Many marketers have their established image optimization practices based on years of testing and analysis.

You can use these information as starting points to create your respective quality standard.

3. Improved Engagement and Asset Performance

Heatmapping finds areas audiences often tap or rest their mouse pointers when viewing a particular page or image.

In fact, survey-based heatmapping collects precise data on the audience’s eyes’ viewing path upon seeing the landing page or image.

The F and Z viewing patterns are as true as photography’s “Rule of Thirds.”

However, hard data is more useful in determining the right course of action because it is objective and realistic.

Seeing the hottest and coldest spots of an image helps designers formulate new ideas that maximize these “hot” spots to position certain elements such as CTA buttons or thoughtful messages that urge sales.

In this light, data collection is a crucial key to improving the asset’s engagements provided the viewer’s behavior is as the data predicts (which is highly likely in most cases).

Because banners play a huge role in landing pages, modifying them with data-backed decisions makes them more efficient, too.

4. Realistic and Measured Milestones

Data’s objectivity allows businesses to predict their asset’s performance with little margin for error.

For example, if an optimized asset is improving smoothly for three months, the fourth month should not be any different unless a minor part of the asset was change.

Collecting performance data from assets such as banners and images makes it easier to create milestones based on data-backed predictions.

For most businesses, certainty with regards to performance and return on investments matter immensely.

Therefore, using data to have banner designers and image producers create the optimal content required for any digital marketing campaign, sales funnels, and other visual-based communications saves time and resources from trial and error.
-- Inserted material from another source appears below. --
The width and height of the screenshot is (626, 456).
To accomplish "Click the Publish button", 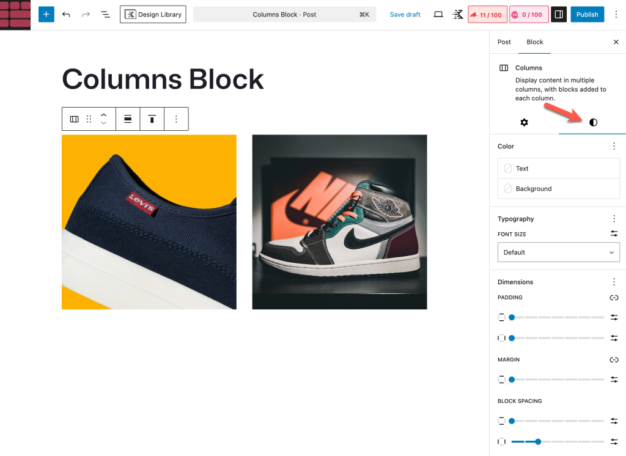I will (x=587, y=15).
In fact, business with plans for visual-driven campaigns can use the standards published by their competitors.

Imitation is indeed a sincere form of flattery, but it also helps create relevance and ensure that you can achieve your milestones (because they are realistic).

5. Confident Decision-Making

In the earlier analogy, the fruits vendor did not know whether apples or oranges sold better in some months compared to others.

After a year, he knew which fruits sold better during different months.

His one year of data collection by noting the buyer number of both fruits per month in his first year allowed him to make precise decisions and maximize his return on investments the following year.

It might sound impossible that companies can identify their best practices for images, banner design, and even overall marketing campaigns, by collecting data.

However, through careful experimentation with precise objectives and an excellent analysis of the information ensuring all conclusions are relevant to the situation, data can help businesses make the right calls from design to marketing and branding action.

Conclusion

Indeed, data can improve your banner’s overall design. Heatmapping is an excellent process of gathering data and improving your existing design to unlock its full potential.

Apply the principles of data everywhere, and you can definitely make the best decisions in any aspect of your business.

Data allows you to save time and money on asset development while maximizing their potential.

Through information and proper analysis, you can also establish the best practices your business needs and cuts the time of having to govern and make design decisions when data can do it for you.